_TASK TO COMPLETE_. Return an exact copy of the lines from the one holding "Screen dimensions: 1024x768" to the end of the data, including both the starting and final lines. Leave the pictures out.

[Stored records]
......
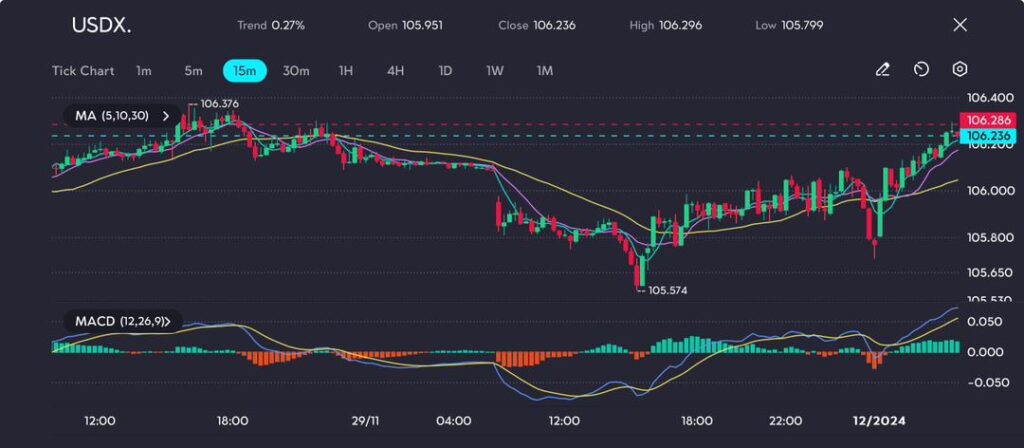Set chart interval to 1D
1024x448 pixels.
[445, 71]
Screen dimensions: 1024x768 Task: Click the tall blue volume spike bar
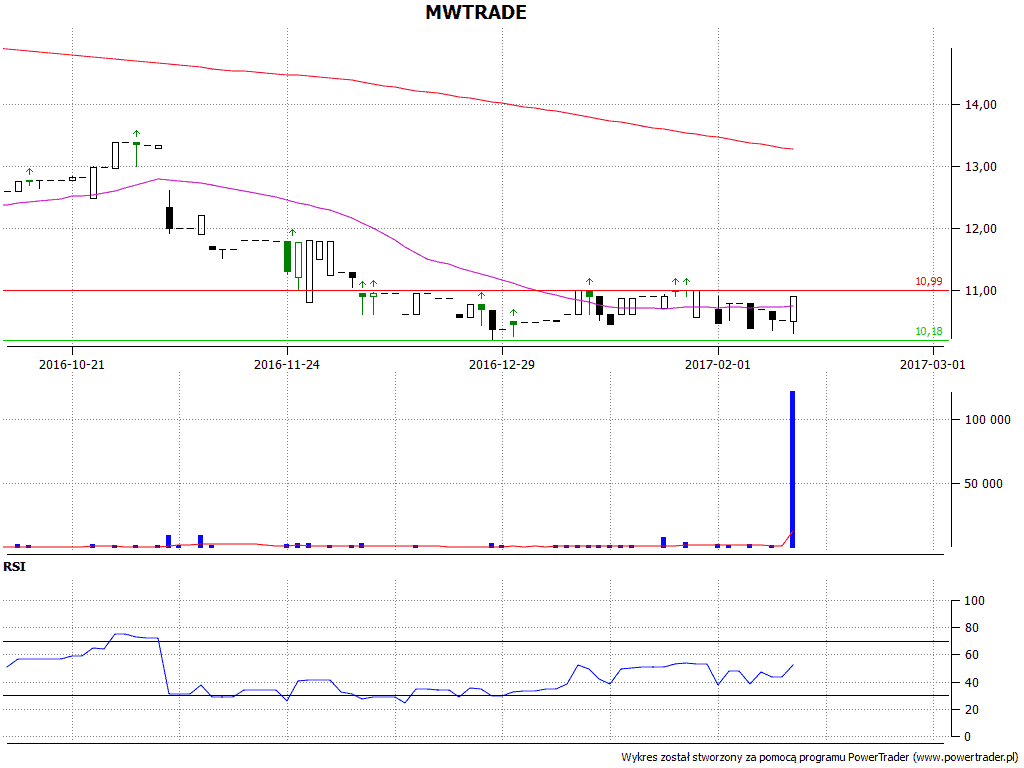coord(793,470)
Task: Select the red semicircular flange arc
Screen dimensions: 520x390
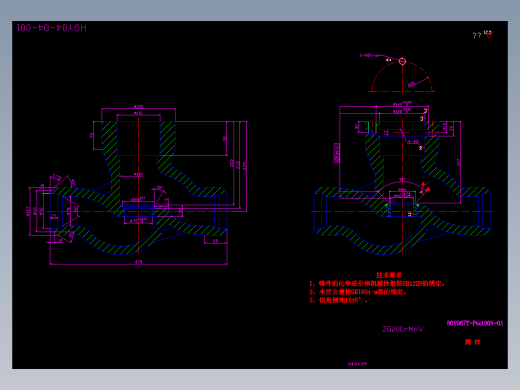Action: [402, 76]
......
_TASK ANSWER_.
Screen dimensions: 1024x768 Task: Click the tall blue volume spike bar
coord(793,470)
Task: Select the red semicircular flange arc
Screen dimensions: 520x390
Action: [402, 76]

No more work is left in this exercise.